Unless there is some bold political leadership, the future is becoming clearer. Oxford, Cambridge and a handful of other top English universities will want to charge more than £9,000 to support their expensive teaching, while trying not to deter applicants by offering even more generous fee rebates and scholarships to undergraduates and graduates from disadvantaged backgrounds.

They would preserve themselves in the short term as premier academic institutions. But they would have caused an interdependent university system to fragment, leaving less strong universities in an impossible position, and further entrenching the noxious class stratifications in English society.

The rest of the university sector would increasingly be devastated: it would have to reconstitute itself around a limited range of digital courses and online learning in order to slash fees as students became more and more aware that the debt could not be justified by any job they are likely to get.

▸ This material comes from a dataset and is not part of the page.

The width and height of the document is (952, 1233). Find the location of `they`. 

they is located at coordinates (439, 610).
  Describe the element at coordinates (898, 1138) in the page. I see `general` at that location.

The very idea of an interdisciplinary university, across the gamut of expensive disciplines, would become impossible. Our economy and society would be immeasurably weaker.

What is needed is a mixed economy of student finance. Universities create the public good of knowledge and thus more wealth; they should be paid for in part by general taxation and in part from moderate student fees on which negligible interest is charged. Fees in moderation are a good financing principle.

But loading the entire burden for university financing on to the shoulders of the innocent young, who are so inspiring to meet, with their ambitions to change the world, while their elders are washing their hands of responsibility, is a disgrace. England will pay a high price for such arrant selfishness.